Mas tudo mudou depois que eu comprei meu primeiro aparelho Motorola. Hoje eu sou um dependente digital. Um viciado eletrônico. Um maníaco refém das operadoras de telefonia móvel. Hoje, eu acordo de madrugada com medo de ter deixado meu celular em cima da mesa, da sala de aula. Hoje, só Epicuro pode me salvar.
Nascido em Atenas no ano de 341 antes da era comum, Epicuro partiu para Samos, na costa da Turquia, ainda criança, retornando à sua terra natal em 321. Muito provavelmente foi Epicuro o filósofo mais difamado da história ocidental. Objeto de distorção por parte da Igreja cristã romana, seu pensamento se transformou em uma espécie de febre hedonista, uma busca desenfreada pelos prazeres da carne e do corpo, a ponto de ter seu nome vinculado a uma famosa revista de futilidades da Inglaterra, Epicurean Life (especializada em publicar artigos sobre hotéis, iates e restaurantes). Mas Epicuro não é nada daquilo que dizem que ele é.

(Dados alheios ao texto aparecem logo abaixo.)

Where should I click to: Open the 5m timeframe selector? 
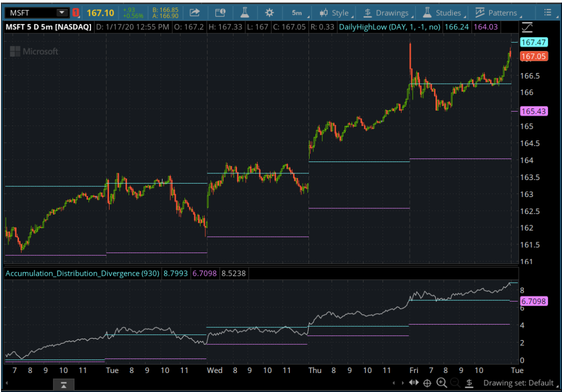(x=297, y=12)
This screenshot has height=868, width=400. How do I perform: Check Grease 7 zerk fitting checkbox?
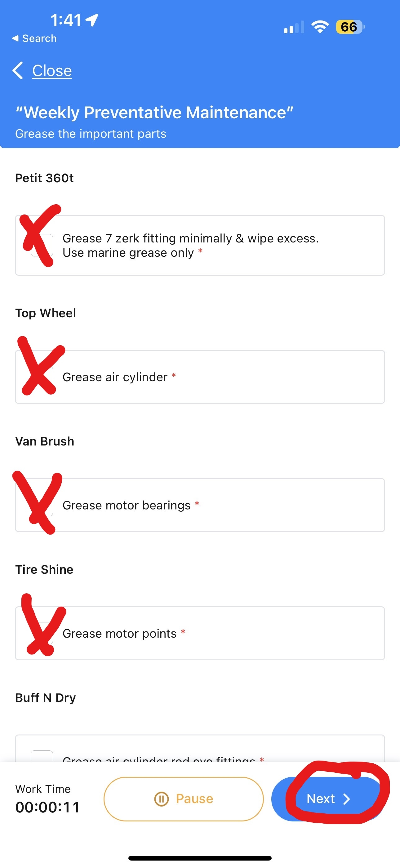pos(42,245)
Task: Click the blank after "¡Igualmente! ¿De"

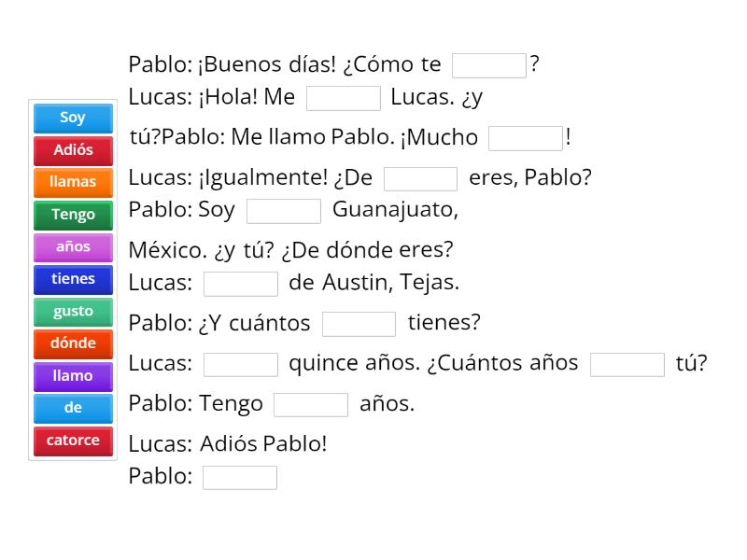Action: pos(421,177)

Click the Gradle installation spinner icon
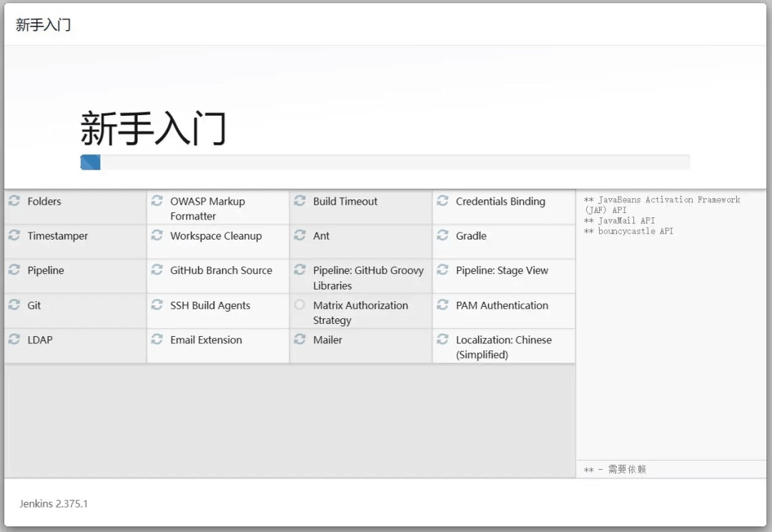click(442, 236)
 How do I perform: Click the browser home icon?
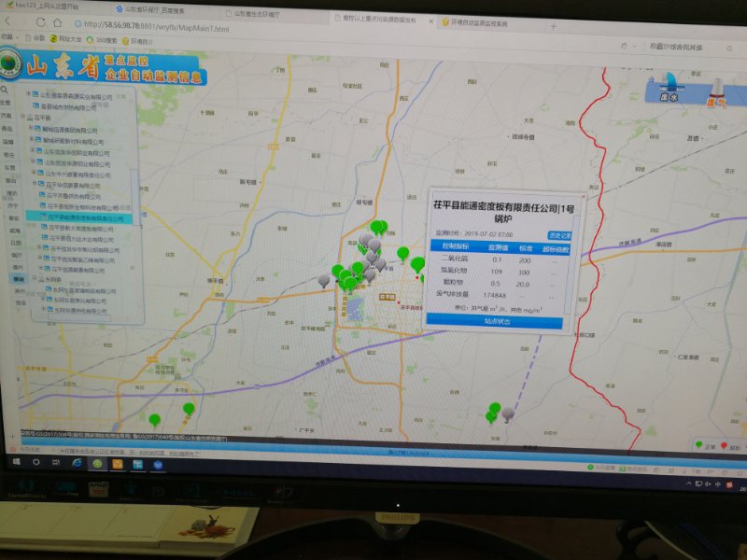[60, 24]
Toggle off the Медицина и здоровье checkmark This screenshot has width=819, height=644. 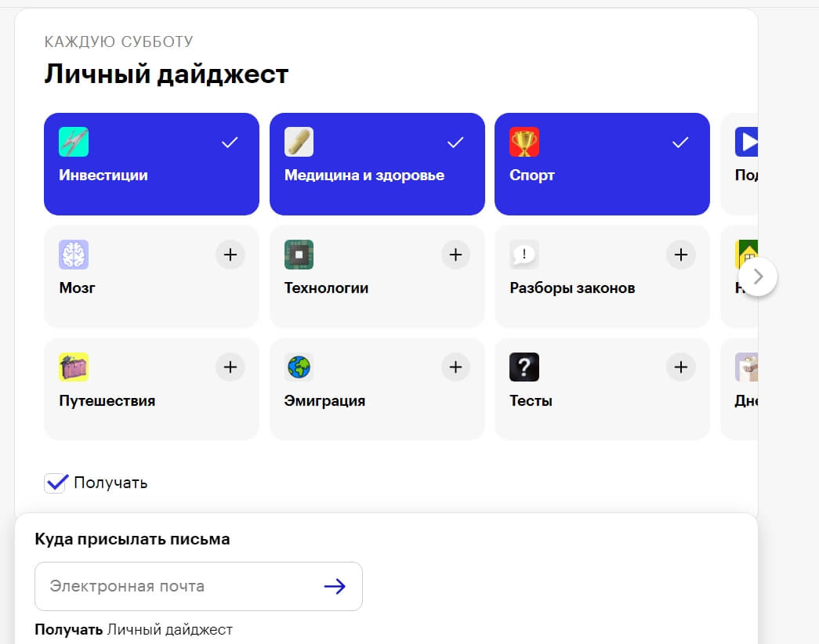coord(455,142)
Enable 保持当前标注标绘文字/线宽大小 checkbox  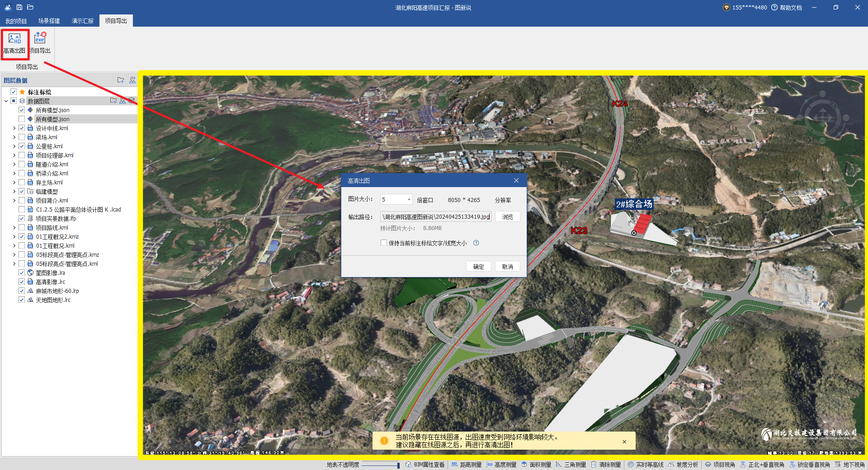(384, 243)
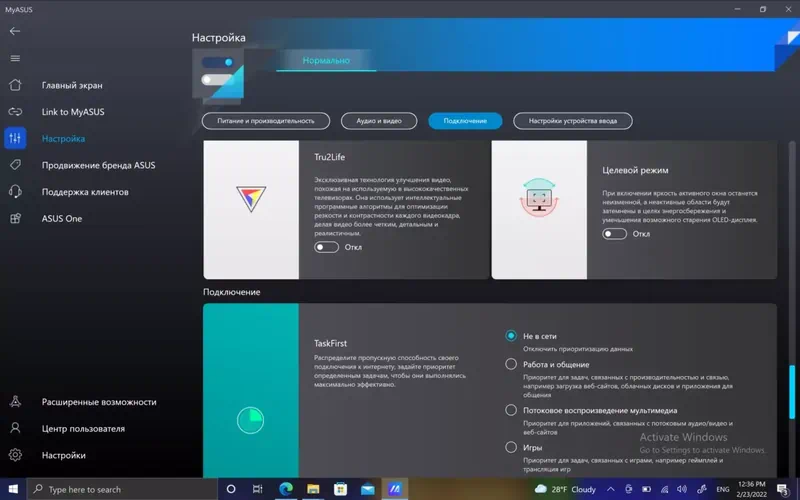Switch to Питание и производительность tab
The height and width of the screenshot is (500, 800).
(x=266, y=121)
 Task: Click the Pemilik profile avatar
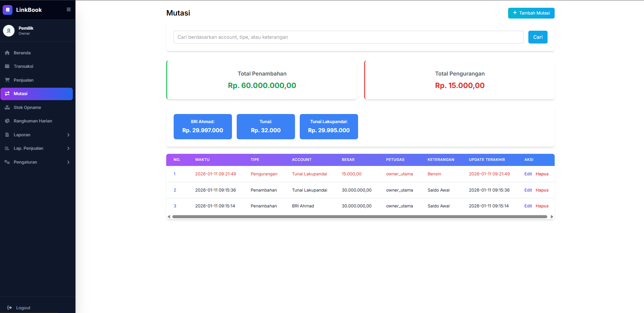[9, 31]
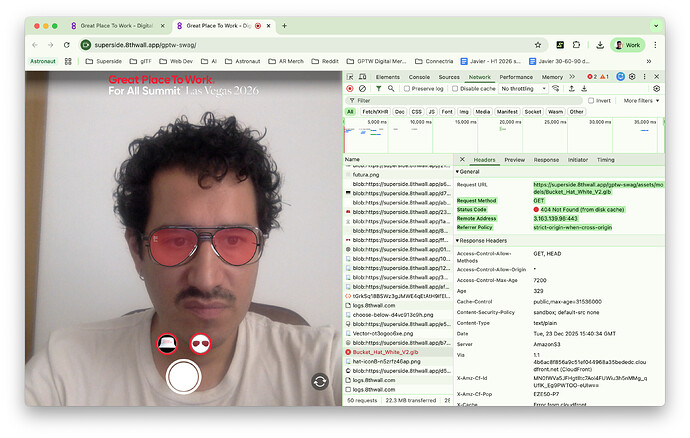Enable the Disable cache checkbox
This screenshot has width=690, height=438.
click(455, 88)
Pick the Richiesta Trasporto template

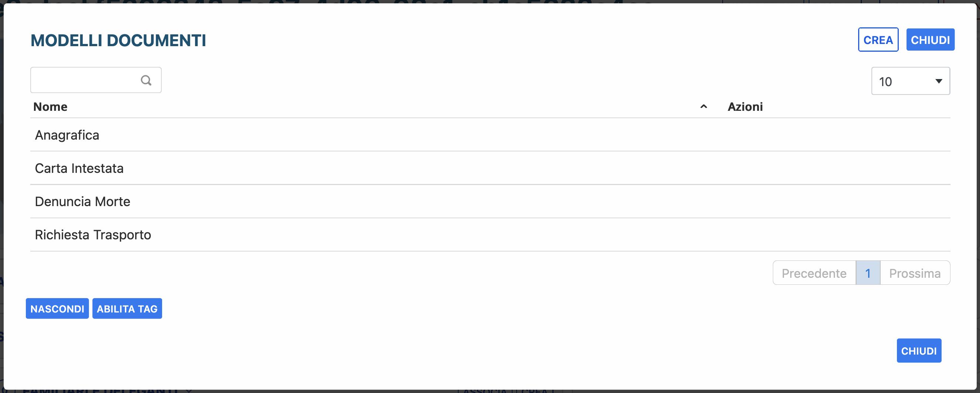point(93,235)
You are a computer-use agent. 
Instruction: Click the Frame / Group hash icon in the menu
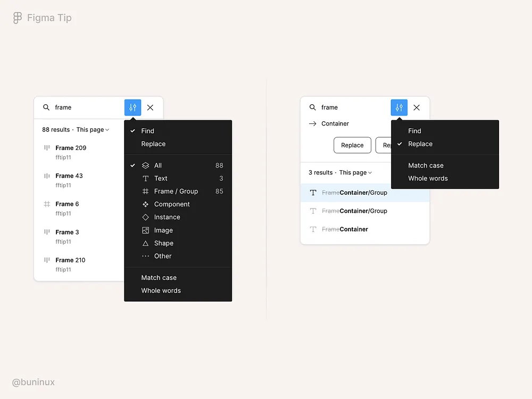click(x=146, y=191)
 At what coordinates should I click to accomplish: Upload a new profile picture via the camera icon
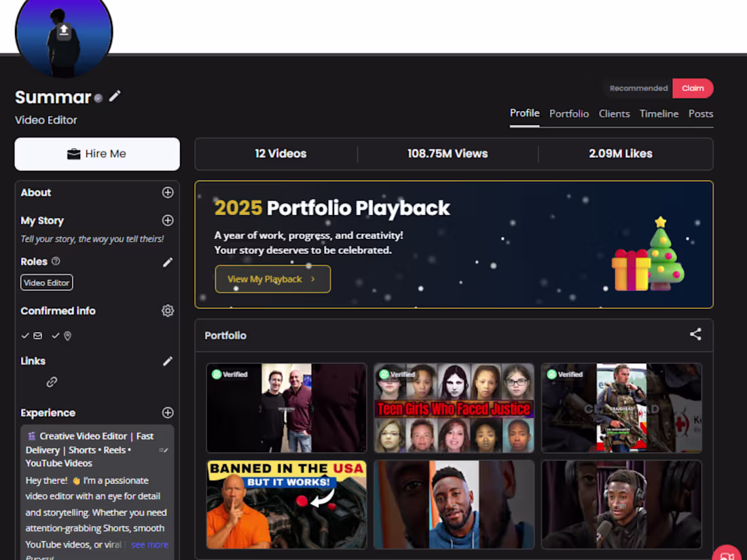63,29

Vivendo em um período de decadência de Atenas, a geração de Epicuro amargou os dissabores da desagregação política e econômica da Grécia clássica. Sem expectativas reais de atuação política, Epicuro preferiu se retirar da vida pública e fundou sua própria escola filosófica, longe dos muros da cidade e do burburinho da praça do mercado. O Jardim era uma espécie de comunidade alternativa; talvez a primeira comunidade hippie da história. Lá se buscava a liberdade econômica através do cultivo da terra, da amizade dos vínculos de afeto e do diálogo e da reflexão genuína sobre o que o homem deve cultivar para encontrar um estado de felicidade em sua vida. A busca pela tranquilidade da alma e pela saúde do corpo era o grande objetivo da escola de Epicuro. Mas para se chegar a essa serenidade seria necessário enfrentar o desejo.
Filho da ausência, o desejo é um tipo de prazer diante daquilo que não se tem. Desejar é sofrer diante da ausência. Quando eu quero aquela Toyota, ou aquele apartamento com vista para Ponta Negra, ou aquela bolsa Prada, ou aquela modelo gostosa da propaganda de cerveja, eu quero o que eu não tenho e isso me leva a um estado de ansiedade e intranquilidade que me tira do eixo. Por isso é tão importante para o consumo em um grande shopping que o desejo das pessoas seja ativado mediante um conjunto de mecanismos artificiais de produção de necessidades. Diante da ansiedade do desejo, seu comportamento se transforma, e você usa mais, fala mais, olha mais, bebe mais, corre mais, come mais, gasta mais e pensa menos. Sua vida se torna um ciclo sem-fim de desejo, ansiedade e consumo, em busca da blusa perfeita, do computador mais moderno e do namorado ou namorada mais fashion. Diante desse estado de coisas, você se prende a um mundo de necessidades forjadas e perde o sono à noite pensando que perdeu seu celular e que, por isso, sua vida não faz sentido.
Diante desse quadro patológico coletivo, Epicuro propõe um novo tipo de prazer oposto ao desejo. O prazer na saciedade é o prazer na presença daquilo que se necessita e não naquilo que se deseja. Para Epicuro, feliz é o homem que busca os prazeres naturais e necessários à vida. Aquele que, ao invés de estar escravo das próprias compulsões e do consumo idiota, busca a satisfação naquilo que tem, e não a ansiedade por aquilo que não pode possuir. O jardineiro Epicuro nos ensinou que a felicidade genuína só pode ser atingida quando a alma está serena, e sua serenidade só pode ser atingida quando aprendermos a não trocar nossas noites de sono por causa do medo de perder aquilo que temos ou pelo desejo de possuir aquilo que ainda não chegamos a ter. Afinal, “a quem não basta pouco, nada basta”.